- Born: Mary Fitchett Johnson 25 October 1779 Newport, Isle of Wight
- Died: 1 March 1863 (aged 83) Bridge of Earn, Perth, Scotland
- Occupation: Poet
- Spouse: George Moncrieff
- Children: 1

= Mary F. Johnson =

English Romantic poet (1779–1863)

Mary Fitchett Johnson (25 October 1779 – 1 March 1863) was an English Romantic poet.

== Biography ==
Mary Fitchett Johnson was born on 25 October 1779, in Newport, Isle of Wight. She published Original Sonnets, and Other Poems in 1810 when she was living in Wroxall, Isle of Wight. She describes the poems as "the first attempt of a secluded, unknown and inexperienced female", and written for amusement and the relief of pressure. The poems treat conventional Romantic subjects such as the moods and the natural world, and one of them responds to the poetry of Mary Robinson. The collection received generally favourable reviews for its taste and feeling.

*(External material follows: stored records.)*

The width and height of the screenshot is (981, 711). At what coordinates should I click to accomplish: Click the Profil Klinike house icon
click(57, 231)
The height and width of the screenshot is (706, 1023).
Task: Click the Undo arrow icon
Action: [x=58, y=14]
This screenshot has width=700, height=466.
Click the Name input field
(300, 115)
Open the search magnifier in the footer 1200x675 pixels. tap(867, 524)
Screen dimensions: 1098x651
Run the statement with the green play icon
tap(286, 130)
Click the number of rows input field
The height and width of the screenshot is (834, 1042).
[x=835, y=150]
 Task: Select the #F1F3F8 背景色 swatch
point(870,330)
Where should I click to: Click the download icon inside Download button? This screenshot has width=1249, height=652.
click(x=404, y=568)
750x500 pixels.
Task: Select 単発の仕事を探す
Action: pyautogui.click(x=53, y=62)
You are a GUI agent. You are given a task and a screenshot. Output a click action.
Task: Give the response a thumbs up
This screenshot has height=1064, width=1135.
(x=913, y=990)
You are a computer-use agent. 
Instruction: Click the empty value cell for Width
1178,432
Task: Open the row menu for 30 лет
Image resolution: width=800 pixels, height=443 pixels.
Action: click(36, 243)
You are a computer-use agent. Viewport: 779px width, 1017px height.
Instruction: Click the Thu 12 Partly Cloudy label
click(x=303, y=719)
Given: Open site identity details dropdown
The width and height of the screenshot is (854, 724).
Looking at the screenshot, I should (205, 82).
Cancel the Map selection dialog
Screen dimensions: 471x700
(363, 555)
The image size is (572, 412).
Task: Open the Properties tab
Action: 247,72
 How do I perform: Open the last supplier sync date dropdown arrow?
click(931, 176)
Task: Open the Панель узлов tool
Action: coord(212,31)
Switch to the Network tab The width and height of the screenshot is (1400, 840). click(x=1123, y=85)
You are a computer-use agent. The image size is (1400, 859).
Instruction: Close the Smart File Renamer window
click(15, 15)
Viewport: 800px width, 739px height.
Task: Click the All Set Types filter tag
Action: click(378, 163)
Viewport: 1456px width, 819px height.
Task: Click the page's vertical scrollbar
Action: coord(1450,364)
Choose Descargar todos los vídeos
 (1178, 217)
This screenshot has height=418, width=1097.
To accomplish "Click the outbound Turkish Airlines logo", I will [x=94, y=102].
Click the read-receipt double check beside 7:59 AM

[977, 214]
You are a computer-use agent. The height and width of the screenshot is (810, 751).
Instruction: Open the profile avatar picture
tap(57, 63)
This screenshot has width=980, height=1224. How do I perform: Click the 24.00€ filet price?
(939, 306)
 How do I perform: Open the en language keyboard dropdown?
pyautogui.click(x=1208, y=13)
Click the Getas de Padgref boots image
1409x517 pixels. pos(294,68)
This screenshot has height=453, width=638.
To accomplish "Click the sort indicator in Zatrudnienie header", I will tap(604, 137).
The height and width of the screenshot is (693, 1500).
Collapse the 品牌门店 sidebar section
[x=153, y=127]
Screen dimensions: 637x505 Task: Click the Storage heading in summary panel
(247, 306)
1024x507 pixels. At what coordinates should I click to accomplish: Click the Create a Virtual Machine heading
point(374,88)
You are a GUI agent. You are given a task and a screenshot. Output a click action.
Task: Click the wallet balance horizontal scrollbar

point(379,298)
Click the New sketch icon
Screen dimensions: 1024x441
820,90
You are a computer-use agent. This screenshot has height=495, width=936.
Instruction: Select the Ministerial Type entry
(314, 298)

According to Johnson's cousin, who submitted her last poem "A Dream of the Isle of Wight" to the Gentleman's Magazine soon after her death, "for some mysterious reason, she suppressed the sale of the book."

Johnson married George Moncrieff in 1814 and they had a daughter, Georgiana. Johnson died on 1 March 1863, in Bridge of Earn, Perth.